Zadania do wykonania:
1. Przepisz dokładnie fragment recenzji, który zaczyna się od „Ta historia mnie” i kończy na „się na chwilę.”.
2. Wymień wszystkie dziedziny, w których według recenzji kształcił się autor powieści.
3. Wyjaśnij na podstawie recenzji, z jakim nastawieniem osoba ją pisząca podeszła do tej historii i z jakiego powodu.

Wybrany fragment:
Nastąpił ten dzień, psychoterapeuta sądowy – Theo Faber, dostaje posadę w szpitalu psychiatrycznym o zaostrzonym rygorze. Jedną z pacjentek The Grove jest Alicia Berenson, znakomita malarka, która przed laty dokonała makabrycznego czynu. Dlaczego Alicia zabiła swojego męża? Co ją do tego skłoniło? I dlaczego milczy?
„Wierzę, że wszyscy jesteśmy wariatami, tylko w różny sposób.”
Alex Michaelides urodził się na Cyprze w 1977 roku. Studiował literaturę angielską, psychoterapię, a także posiada dyplom ze scenopisarstwa. Przez dwa lata pracował na oddziale psychiatrycznym dla młodzieży jako opiekun. W 2019 roku wydał swoją debiutancką powieść, którą przyjemność mam dzisiaj recenzować. Z miejsca Wam powiem, że aż wierzyć się nie chce, że jest to debiut!
„Wszędzie jest tyle bólu, a my tylko zamykamy przed nim oczy. Prawda jest taka, że wszyscy jesteśmy przerażeni. Boimy się siebie nawzajem.”
Ta historia mnie porwała. Dosłownie i w przenośni. Podeszłam do niej bardzo sceptycznie, nie wiedząc co mnie czeka. I cholera jasna, nie wiedziałam. Na samym początku jesteśmy jesteśmy witani wielkim uściskiem, mówiącym tyle, że Alicia zabiła męża. Mamy do dyspozycji także jej pamiętnik, co zresztą okazało się – według mnie – bardzo zręcznym zabiegiem. Z biegiem czasu czekałam, przewracając kartkę za kartką, na momenty wspomnień Alicii. A jeżeli już o niej mowa, zatrzymajmy się na chwilę.

Zapisane dane:
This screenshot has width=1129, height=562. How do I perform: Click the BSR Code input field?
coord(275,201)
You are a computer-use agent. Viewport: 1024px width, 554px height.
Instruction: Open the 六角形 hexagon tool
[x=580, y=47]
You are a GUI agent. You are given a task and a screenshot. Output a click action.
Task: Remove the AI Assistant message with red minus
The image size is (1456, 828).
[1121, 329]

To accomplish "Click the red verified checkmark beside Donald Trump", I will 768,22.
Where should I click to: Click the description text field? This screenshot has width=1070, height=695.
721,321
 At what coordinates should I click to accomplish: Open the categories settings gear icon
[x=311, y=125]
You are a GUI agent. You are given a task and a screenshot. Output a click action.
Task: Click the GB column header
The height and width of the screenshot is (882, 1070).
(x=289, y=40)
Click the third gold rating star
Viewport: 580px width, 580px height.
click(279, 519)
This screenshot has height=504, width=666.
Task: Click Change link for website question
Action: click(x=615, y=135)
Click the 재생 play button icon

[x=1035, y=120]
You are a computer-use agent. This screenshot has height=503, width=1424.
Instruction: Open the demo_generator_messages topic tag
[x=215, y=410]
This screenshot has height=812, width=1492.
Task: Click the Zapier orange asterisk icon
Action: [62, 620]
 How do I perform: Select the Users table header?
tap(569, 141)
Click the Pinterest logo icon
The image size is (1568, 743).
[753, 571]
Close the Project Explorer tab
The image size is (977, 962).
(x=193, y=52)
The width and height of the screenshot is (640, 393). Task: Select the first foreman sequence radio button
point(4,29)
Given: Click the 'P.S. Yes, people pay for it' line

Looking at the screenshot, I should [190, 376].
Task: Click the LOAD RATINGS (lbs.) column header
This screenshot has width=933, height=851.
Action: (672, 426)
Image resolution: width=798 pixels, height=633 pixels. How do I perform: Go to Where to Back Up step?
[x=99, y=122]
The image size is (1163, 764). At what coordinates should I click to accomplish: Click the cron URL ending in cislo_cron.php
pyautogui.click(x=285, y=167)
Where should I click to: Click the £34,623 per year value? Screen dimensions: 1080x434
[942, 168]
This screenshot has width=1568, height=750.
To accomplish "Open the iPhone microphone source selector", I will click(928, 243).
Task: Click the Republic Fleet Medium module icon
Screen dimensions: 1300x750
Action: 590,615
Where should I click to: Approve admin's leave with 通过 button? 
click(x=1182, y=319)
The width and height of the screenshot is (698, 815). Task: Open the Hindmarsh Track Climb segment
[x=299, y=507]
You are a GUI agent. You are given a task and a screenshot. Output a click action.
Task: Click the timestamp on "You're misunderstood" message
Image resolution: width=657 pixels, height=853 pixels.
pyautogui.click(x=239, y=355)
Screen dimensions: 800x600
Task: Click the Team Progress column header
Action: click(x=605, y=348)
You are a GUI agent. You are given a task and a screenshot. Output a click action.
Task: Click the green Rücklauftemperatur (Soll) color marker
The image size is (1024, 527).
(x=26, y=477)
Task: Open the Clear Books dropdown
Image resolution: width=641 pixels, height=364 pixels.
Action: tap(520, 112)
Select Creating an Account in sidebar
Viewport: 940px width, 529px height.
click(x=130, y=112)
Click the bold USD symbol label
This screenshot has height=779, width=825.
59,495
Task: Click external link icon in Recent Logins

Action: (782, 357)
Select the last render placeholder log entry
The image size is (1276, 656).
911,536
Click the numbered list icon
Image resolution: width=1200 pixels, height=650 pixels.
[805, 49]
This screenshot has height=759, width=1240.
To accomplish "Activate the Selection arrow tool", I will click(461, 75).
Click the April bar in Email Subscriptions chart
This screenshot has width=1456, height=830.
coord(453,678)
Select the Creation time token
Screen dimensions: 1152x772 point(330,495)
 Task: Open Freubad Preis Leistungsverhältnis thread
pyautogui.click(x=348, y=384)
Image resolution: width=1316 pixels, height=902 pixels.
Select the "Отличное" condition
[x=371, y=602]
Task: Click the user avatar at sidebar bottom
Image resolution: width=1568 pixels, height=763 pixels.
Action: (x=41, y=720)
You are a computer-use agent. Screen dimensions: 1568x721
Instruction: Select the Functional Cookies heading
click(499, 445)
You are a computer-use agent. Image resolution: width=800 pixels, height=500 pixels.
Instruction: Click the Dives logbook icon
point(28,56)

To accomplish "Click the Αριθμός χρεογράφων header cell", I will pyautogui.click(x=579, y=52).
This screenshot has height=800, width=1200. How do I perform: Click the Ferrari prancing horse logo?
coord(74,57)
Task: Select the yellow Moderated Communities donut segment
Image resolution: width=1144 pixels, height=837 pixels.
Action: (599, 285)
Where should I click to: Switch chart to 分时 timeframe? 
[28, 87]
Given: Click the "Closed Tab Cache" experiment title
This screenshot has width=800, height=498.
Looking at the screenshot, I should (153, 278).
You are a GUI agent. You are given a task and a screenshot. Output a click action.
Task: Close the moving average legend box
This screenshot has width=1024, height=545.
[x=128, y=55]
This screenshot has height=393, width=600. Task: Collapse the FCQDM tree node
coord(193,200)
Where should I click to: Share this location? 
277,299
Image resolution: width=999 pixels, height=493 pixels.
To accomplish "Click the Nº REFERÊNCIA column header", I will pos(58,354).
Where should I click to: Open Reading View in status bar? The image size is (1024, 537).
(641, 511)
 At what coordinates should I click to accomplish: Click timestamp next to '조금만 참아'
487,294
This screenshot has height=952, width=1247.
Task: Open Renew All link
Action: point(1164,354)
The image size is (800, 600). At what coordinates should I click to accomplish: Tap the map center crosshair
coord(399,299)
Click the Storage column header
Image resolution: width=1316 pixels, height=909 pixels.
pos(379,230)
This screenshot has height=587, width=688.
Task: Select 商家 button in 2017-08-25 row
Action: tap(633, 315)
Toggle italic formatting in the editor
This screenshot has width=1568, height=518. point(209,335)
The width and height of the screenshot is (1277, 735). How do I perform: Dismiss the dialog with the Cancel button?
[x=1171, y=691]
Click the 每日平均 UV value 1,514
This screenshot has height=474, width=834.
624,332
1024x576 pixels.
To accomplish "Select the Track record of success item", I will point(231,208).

Odpowiedzi po kolei:
1.
Ta historia mnie porwała. Dosłownie i w przenośni. Podeszłam do niej bardzo sceptycznie, nie wiedząc co mnie czeka. I cholera jasna, nie wiedziałam. Na samym początku jesteśmy jesteśmy witani wielkim uściskiem, mówiącym tyle, że Alicia zabiła męża. Mamy do dyspozycji także jej pamiętnik, co zresztą okazało się – według mnie – bardzo zręcznym zabiegiem. Z biegiem czasu czekałam, przewracając kartkę za kartką, na momenty wspomnień Alicii. A jeżeli już o niej mowa, zatrzymajmy się na chwilę.

2. Literatura angielska, psychoterapia, scenopisarstwo.

3. Podeszła do niej bardzo sceptycznie, ponieważ nie wiedziała, co ją czeka.